If they gain traction, QR code payments could become a legacy of the pandemic, although the method was popular in China and Singapore long before COVID-19 required people to scan in.

After COVID-19 check-ins, “people are much more knowledgeable about QRs and understand how easy it is to scan – that has been a massive help,” Mr Monnington said.

Woolworths will allow various payments to be linked to the app, initially Visa and Mastercard and then Eftpos, which is only just rolling out online payment capability.

When it becomes available, PayTo – new functionality that the Reserve Bank is pushing banks to add over the next year – could also be made available. This would provide an option for customers to securely link a bank account to pay for purchases directly.

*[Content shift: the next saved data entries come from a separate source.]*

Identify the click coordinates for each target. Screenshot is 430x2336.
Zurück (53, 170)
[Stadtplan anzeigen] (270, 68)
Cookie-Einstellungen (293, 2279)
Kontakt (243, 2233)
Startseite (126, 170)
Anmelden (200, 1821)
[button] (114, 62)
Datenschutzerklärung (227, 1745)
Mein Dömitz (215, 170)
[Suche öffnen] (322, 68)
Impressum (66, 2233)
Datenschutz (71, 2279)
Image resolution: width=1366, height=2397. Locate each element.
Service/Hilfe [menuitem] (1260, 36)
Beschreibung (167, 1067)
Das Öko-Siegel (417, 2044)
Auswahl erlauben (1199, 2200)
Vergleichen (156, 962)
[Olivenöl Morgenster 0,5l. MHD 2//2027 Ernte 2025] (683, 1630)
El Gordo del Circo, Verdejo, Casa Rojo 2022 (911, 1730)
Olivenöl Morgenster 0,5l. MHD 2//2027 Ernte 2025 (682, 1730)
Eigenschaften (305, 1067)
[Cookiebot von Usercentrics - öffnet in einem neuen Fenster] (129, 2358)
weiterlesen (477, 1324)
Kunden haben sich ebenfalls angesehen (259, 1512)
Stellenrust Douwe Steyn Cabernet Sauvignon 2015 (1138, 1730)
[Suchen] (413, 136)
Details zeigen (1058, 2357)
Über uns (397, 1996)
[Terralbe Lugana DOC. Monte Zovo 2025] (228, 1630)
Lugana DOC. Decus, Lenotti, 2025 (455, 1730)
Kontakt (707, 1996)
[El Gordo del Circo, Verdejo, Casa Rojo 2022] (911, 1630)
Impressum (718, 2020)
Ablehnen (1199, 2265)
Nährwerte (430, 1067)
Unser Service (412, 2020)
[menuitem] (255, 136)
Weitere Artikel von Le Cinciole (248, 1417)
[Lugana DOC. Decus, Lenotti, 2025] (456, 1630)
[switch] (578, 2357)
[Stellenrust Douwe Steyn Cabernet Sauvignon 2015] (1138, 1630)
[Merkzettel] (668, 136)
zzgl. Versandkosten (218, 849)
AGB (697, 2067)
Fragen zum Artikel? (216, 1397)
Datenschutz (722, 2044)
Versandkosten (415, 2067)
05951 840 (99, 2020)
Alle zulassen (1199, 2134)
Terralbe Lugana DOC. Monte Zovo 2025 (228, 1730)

By taking payments off the credit card or Eftpos rails, Woolworths could reduce payment costs, given PayTo is expected to be cheaper.

“It is card payments right now because that is what is available to us,” Mr Monnington said. “But if customers want to move to account-to-account payments via PayTo because that is beneficial to them, we would look to incorporate that – definitely.”

Woolworths settles more than $50 billion of payments and more than 1.3 billion transactions a year. It expects it will take some time for QR codes to be adopted broadly given it will require a change of behaviour for customers.

“QR codes will be a change for people, so the take-up will be gradual,” said Mr Monnington, a former NAB and Oracle executive.

Wpay was launched as a subsidiary of Woolworths as a payments platform business aimed at creating better payments experiences for its customers and to provide services to external customers, where it competes with major banks.

It is part of Woolworths CEO Brad Banducci’s strategy to generate new revenue streams by building a retail ecosystem, including data analytics and creating rewards programs for third parties.

Wpay has also developed a contactless payment app, Scan&Go, which enables customers to scan bar codes on groceries as they shop and pay in the app before leaving the store.

QR codes for payments could be rolled out more broadly, if Wpay offers it to its customers. These include Dan Murphy and BWS liquor stores, which Woolworths spun off as Endeavour Group, and fuel retailing business EG Group, also a former Woolworths business.

In the future, digital identity could be linked to apps to make it easier for young customers to prove they are 18 at the point of sale.

“QR codes are about more than payments,” Mr Monnington said. “In the future, you will have the ability to round-up to pay a charity, or whatever the customer wants to set. You have the payment – plus something else.”